First Aid Microbiology 5 Flashcards
Typhoid fever
Caused by Salmonella typhi.
Presents w/ fever, headache, abdominal pain (diffuse or RLQ), and truncal rash shown below.
S. typhi invade intestinal mucosa and regional lymph nodes, eventually seeding multiple organ systems. Organisms can survive intracellularly in macrophages following phagocytosis. It may hide in the gall bladder as a reservoire and be transmitted by the fecal-oral route.
Diagnose w/ blood, urine, and stool culture. Widal test is classically used for diagnosis. Treat w/ ciprofloxacin or ceftriaxone
Types of chancre
- Painless usually indicates syphilis – treat w/ penicillin
- Painful usually indicates Haemophilus ducreyi - treat w/ azithromycin
If you administer trimethoprim-sulfamethoxazole and your patient presents with new jaundice, fatigue, and anemia, then they probably have underlying. . .
. . . G6PD deficiency!
TMP-SMX is a common trigger for G6PD hemolytic anemia
Utility of MacConkey agar
MacConkey agar culture tells you if an organism can ferment lactose or not. It is primarily useful for differentiating among gram negative rods.

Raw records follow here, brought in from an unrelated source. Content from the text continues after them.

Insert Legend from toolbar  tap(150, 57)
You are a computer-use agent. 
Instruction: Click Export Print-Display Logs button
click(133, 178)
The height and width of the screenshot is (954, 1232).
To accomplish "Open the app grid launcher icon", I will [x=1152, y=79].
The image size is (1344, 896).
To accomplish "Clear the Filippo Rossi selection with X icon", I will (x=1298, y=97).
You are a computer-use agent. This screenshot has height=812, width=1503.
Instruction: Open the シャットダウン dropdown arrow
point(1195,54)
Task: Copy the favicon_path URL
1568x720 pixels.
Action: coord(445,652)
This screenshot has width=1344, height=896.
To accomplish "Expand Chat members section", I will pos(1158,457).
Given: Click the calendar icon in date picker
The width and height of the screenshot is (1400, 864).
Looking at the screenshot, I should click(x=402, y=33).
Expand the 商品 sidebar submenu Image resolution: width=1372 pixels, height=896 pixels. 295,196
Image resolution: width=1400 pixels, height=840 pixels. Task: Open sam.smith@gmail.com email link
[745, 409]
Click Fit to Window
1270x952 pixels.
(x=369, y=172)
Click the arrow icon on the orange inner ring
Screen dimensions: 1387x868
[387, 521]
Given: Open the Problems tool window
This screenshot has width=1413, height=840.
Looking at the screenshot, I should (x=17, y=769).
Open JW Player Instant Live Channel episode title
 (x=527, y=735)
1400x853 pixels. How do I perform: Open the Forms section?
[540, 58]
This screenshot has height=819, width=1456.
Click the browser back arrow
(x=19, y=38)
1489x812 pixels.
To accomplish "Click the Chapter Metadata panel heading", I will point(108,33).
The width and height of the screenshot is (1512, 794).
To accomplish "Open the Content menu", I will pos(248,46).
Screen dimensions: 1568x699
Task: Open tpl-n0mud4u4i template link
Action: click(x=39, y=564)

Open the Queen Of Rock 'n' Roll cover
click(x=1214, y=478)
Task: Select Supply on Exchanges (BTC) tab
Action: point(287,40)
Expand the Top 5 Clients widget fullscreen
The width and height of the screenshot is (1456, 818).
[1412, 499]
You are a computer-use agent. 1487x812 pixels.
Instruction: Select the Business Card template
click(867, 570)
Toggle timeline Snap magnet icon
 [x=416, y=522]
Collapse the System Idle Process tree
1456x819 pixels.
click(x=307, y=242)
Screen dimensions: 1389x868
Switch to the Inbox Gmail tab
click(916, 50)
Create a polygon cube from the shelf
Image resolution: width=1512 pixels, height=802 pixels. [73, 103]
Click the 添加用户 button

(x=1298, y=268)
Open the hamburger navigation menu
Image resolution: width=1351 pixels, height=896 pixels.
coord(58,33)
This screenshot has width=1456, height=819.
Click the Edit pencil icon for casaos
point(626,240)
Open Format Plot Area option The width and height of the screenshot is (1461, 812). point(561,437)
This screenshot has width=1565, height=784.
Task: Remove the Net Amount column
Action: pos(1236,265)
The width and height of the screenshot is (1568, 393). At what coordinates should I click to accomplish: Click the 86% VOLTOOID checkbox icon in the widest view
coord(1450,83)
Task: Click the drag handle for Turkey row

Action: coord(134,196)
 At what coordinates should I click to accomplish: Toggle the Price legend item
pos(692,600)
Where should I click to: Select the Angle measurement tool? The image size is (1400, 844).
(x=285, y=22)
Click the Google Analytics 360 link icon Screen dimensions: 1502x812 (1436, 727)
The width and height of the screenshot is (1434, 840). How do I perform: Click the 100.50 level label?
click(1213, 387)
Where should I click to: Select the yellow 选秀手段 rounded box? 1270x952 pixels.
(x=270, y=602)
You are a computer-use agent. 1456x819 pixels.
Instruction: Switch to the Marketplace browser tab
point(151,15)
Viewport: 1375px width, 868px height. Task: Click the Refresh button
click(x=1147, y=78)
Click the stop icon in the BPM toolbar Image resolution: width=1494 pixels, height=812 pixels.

E. coli, Enterobacter, Klebsiella all ferment lactose rapidly.
Serratia and Citrobacter ferment lactose slowly.
Proteus, Pseudomonas, Salmonella, and Shigella cannot ferment lactose, and will not appear pink.
Aztreonam
The magic bullet for gram negative bacteria
A monobactam. Only works on gram negatives, but works on basically ALL gram negatives.
Often used with clindamycin or vancomycin for gram positive coverage.
Antibiotics that cover the anaerobes (including B. fragilis!)
- Penicillins w/ beta-lactamase inhibitors
- 2nd generation cephalosporines
- Carbapenems
- Clindamycin
- Metronidazole
- Tigecycline
- Moxi Floxacin
Antibiotics that cover difficult-to-kill gram positives
- Vancomycin
- Linezolid
- Daptomycin
- Quinupristin/dalfopristin
- Tigecycline
The antipseudomonal penicillins
- Used when you want to cover gram negatives and anaerobes and P. aeruginosa is a possibility
- They are:
- Piperacillin
- Ticarcillin
- Carbenicillin
Ureaplasma urealyticum
Closely related to Mycoplasma, and similarly has no cell wall.
A common cause of non-gonococcal urethritis, which (unlike chlamydia) will be urease positive.
Treat with erythromycin or a tetracycline.
Pleurodynia
- Sudden occurrence of lancinating chest pain or abdominal pain attacks, commonly associated with fever, malaise, and headaches.